The rear gate of the van, which he couldn’t see, opened with a clang. The motor revved, the cage jerked upward slightly, then began to travel horizontally.

As it cleared the back of the van, riding the prongs of a forklift, Caesar saw men in white smocks peering up at the new arrivals. He managed to get a reasonable picture of his new surroundings. The van had arrived in a vast truck bay underneath what appeared to be a large building. Each corner of the concrete expanse overhead was supported by one of those giant pylons rising from shrub plantings at ground level, about eight feet up from the floor of the bay.

The forklift rolled past the front of the van. As the driver leaned out of the cab to hand a delivery ticket to one of the white-smocked men, a female voice blared over a loudspeaker. “Shipment five-oh-seven I-for-Indonesia ex Borneo now arriving at number two gate.”

The voice and the acceleration of the lift truck started the orangutans gibbering and salivating again. Caesar made a few such noises himself, deeming it protective action. By pressing close to the bars, he was able to see the loading dock toward which the forklift was rolling. The white-smocked men below were following the vehicle. Caesar noted with alarm that the men carried short whips, leashes, and those metallic prodding devices he’d observed in the city. To his left, looking out onto the dock, he saw communications operators behind a large window set into a wall. Above the window a glowing sign read: Ape Management Facility 10—Reception.

In that large room behind the window, lights winked on banks of equipment, messengers arrived and departed, and three women bent over microphones, monitoring the arrivals outside. Caesar heard another amplified voice: “Shipment five-oh-nine A-for-Africa ex French Cameroons now arriving at number four gate.”

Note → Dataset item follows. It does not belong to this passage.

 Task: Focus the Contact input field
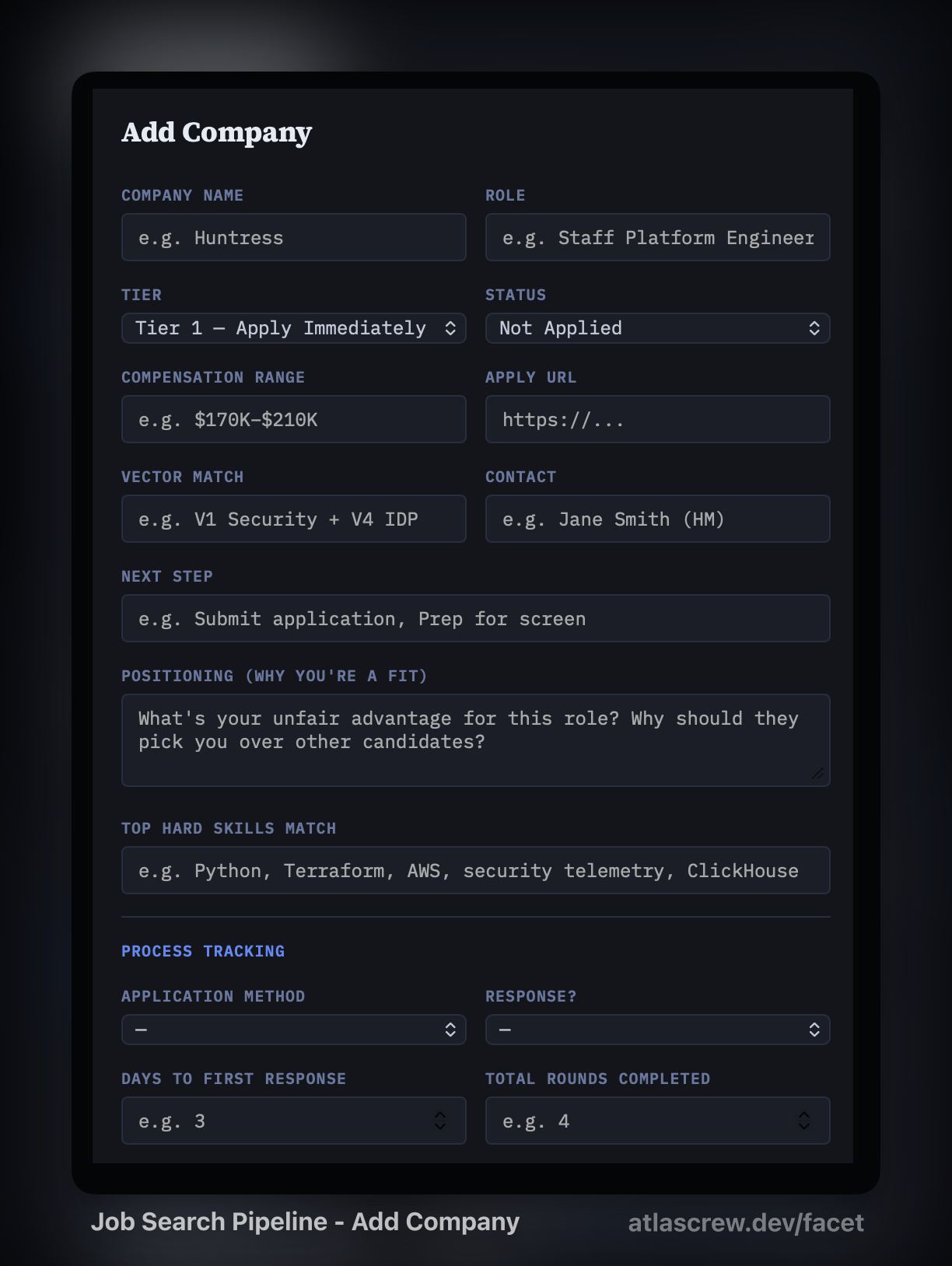pos(657,519)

The forklift bumped the edge of the dock, lowered the cage, began to withdraw its supporting prongs. Wild barkings and snarlings started on the right, further along the dock. There, other handlers were ramming prods into another noisy cage that had been similarly deposited.

“All right,” someone said outside Caesar’s cage. “Open it.”

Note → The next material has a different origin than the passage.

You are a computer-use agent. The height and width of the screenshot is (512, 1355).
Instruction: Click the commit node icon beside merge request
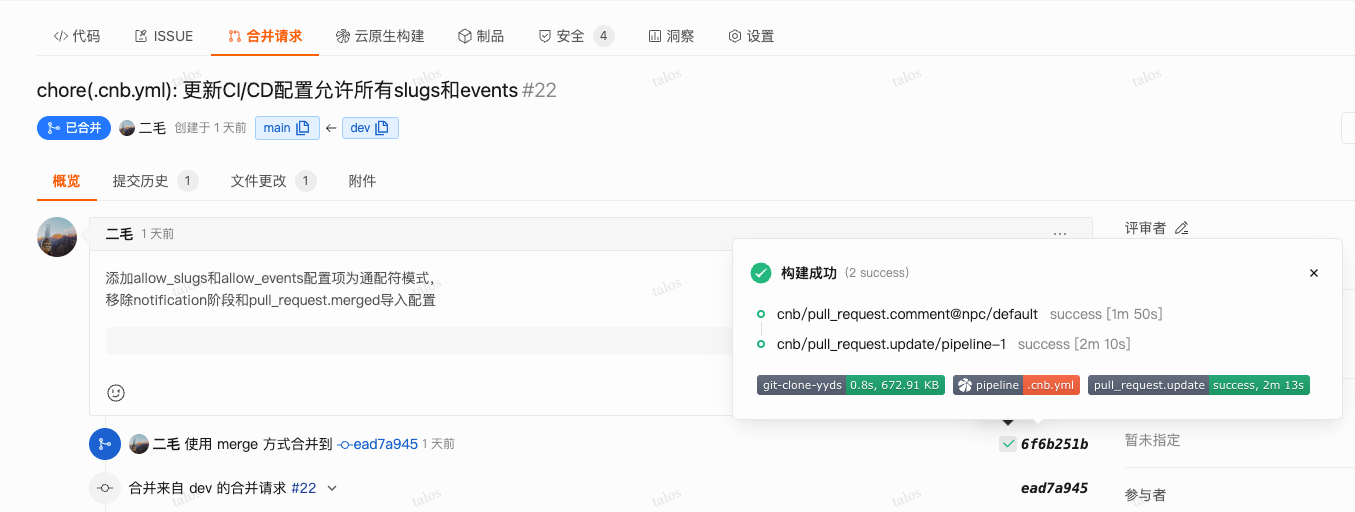pyautogui.click(x=105, y=488)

The bolts snicked. Handlers crowded around, faces tense. Caesar blinked at the men, feigned fearful docility. He was startled to hear one of the handlers exclaim, “For God’s sake! I didn’t know we were getting a chimp in this load.”

The speaker reached into the cage, seized Caesar’s arm, jerked him outside. He was shoved across the concrete dock and in through a steel door that rolled swiftly aside. The handler followed, metal prod held waist high.